(Dataset entries)
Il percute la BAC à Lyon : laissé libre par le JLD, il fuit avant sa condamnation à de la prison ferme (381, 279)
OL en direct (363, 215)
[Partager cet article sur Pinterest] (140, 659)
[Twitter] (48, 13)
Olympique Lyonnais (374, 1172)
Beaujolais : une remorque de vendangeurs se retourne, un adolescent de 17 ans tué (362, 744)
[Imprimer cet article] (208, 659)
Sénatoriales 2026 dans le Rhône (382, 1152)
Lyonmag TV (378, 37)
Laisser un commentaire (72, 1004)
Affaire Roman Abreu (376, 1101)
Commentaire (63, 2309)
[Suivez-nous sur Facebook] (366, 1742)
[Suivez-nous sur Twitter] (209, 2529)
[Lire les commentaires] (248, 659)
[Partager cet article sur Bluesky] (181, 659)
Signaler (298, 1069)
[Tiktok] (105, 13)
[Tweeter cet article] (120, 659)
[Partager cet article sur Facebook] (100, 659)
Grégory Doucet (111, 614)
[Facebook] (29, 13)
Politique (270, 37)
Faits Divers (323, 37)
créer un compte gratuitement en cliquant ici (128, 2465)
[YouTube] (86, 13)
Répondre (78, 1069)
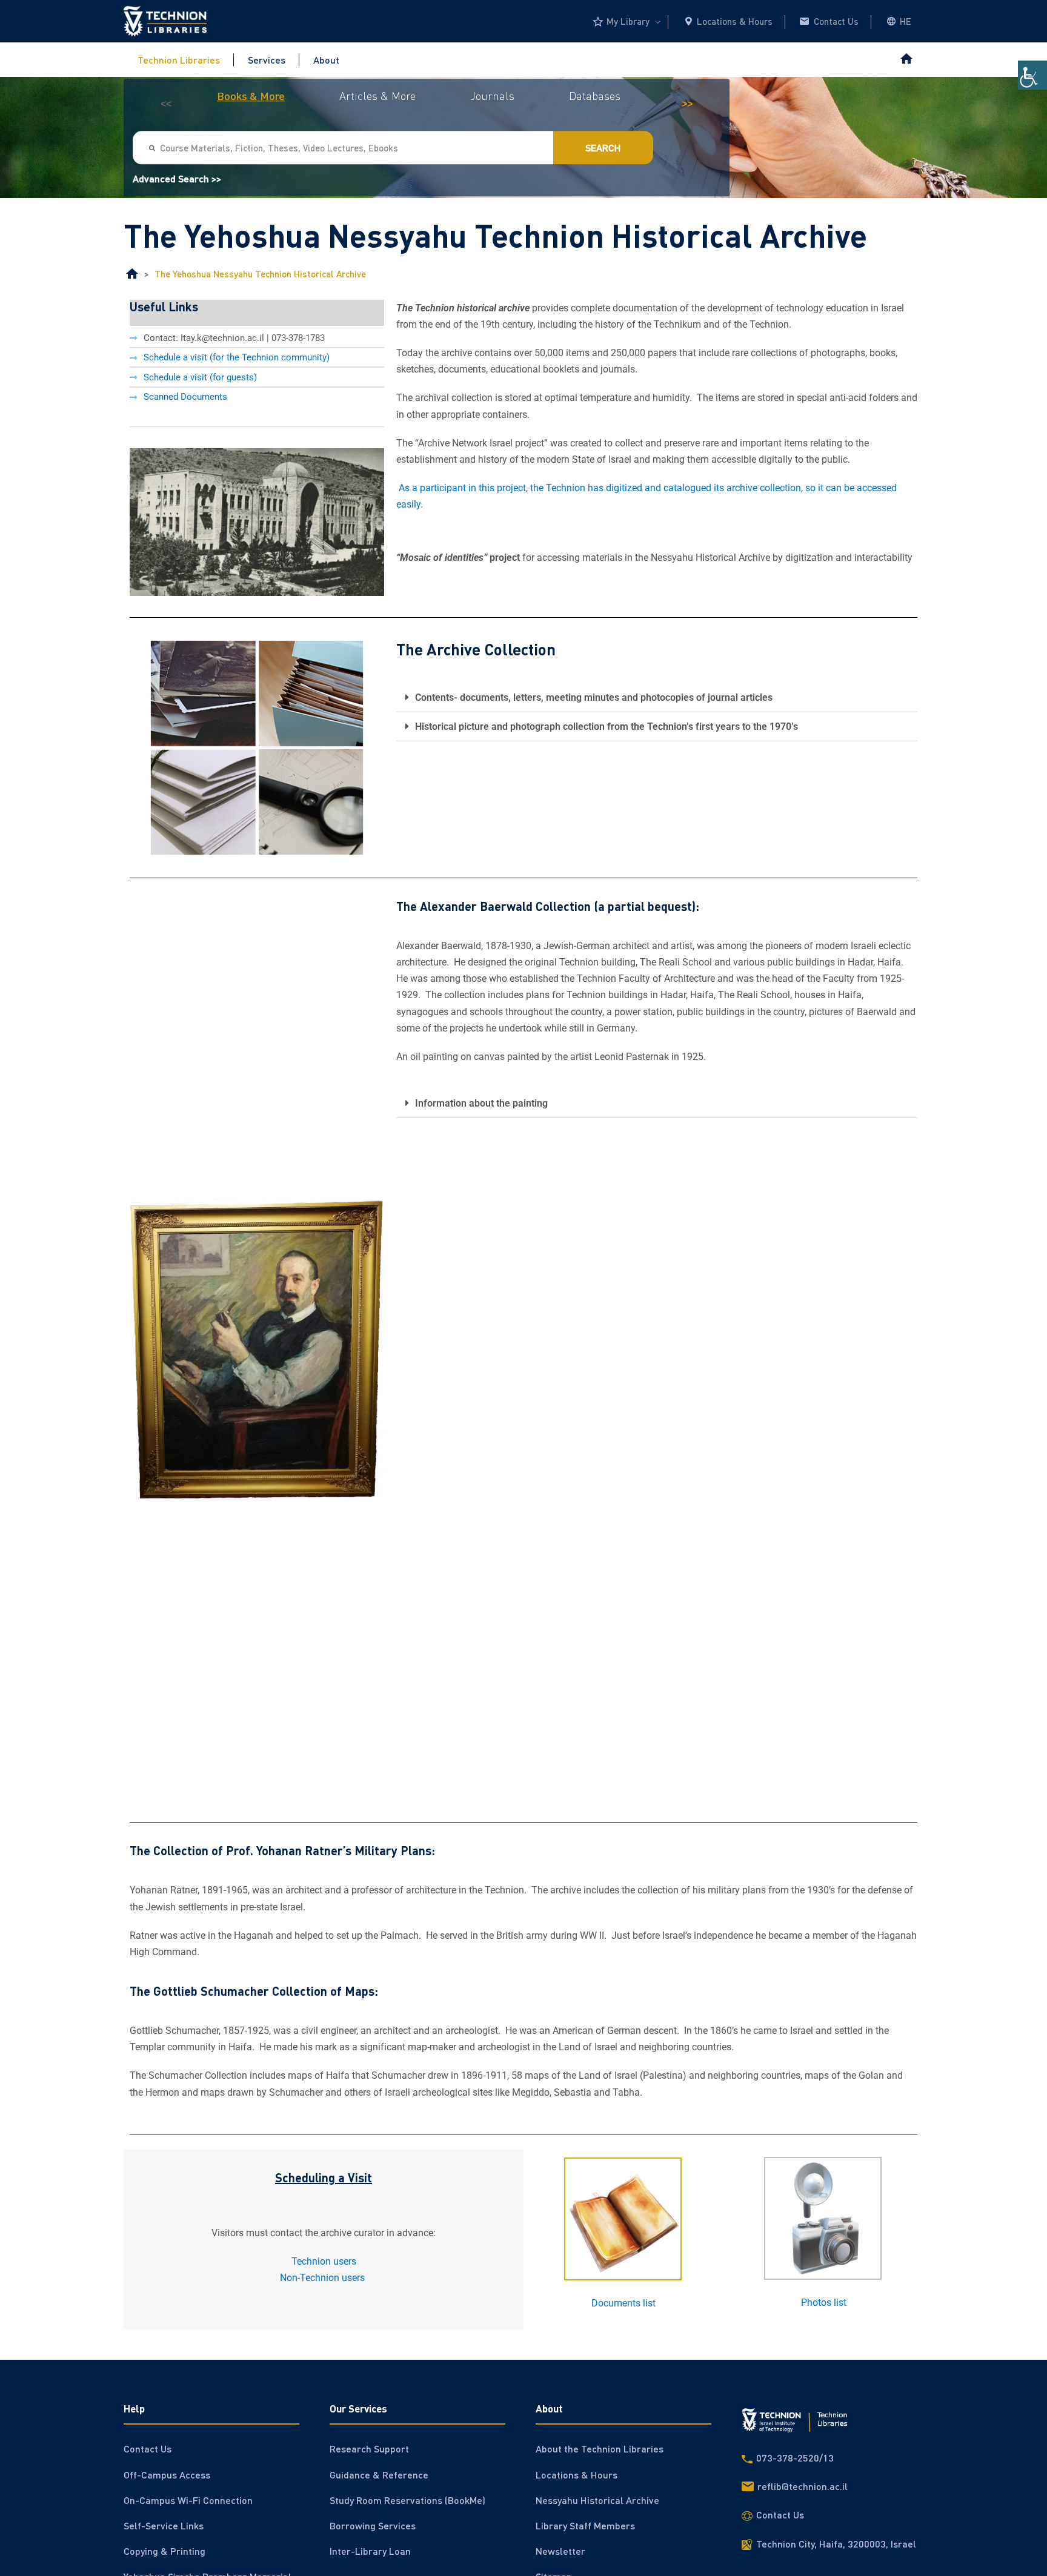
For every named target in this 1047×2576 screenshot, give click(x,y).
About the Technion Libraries (599, 2448)
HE (905, 21)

Task instructions -> Leave the pictures out, and copy exactly each line from the one containing "Affaire Roman Abreu (376, 1101)" through the final line of the data.

Response area ->
Affaire Roman Abreu (376, 1101)
Commentaire (63, 2309)
[Suivez-nous sur Facebook] (366, 1742)
[Suivez-nous sur Twitter] (209, 2529)
[Lire les commentaires] (248, 659)
[Partager cet article sur Bluesky] (181, 659)
Signaler (298, 1069)
[Tiktok] (105, 13)
[Tweeter cet article] (120, 659)
[Partager cet article sur Facebook] (100, 659)
Grégory Doucet (111, 614)
[Facebook] (29, 13)
Politique (270, 37)
Faits Divers (323, 37)
créer un compte gratuitement en cliquant ici (128, 2465)
[YouTube] (86, 13)
Répondre (78, 1069)
For every named target in this 1047×2576 screenshot, give click(x,y).
About the Technion Libraries (599, 2448)
HE (905, 21)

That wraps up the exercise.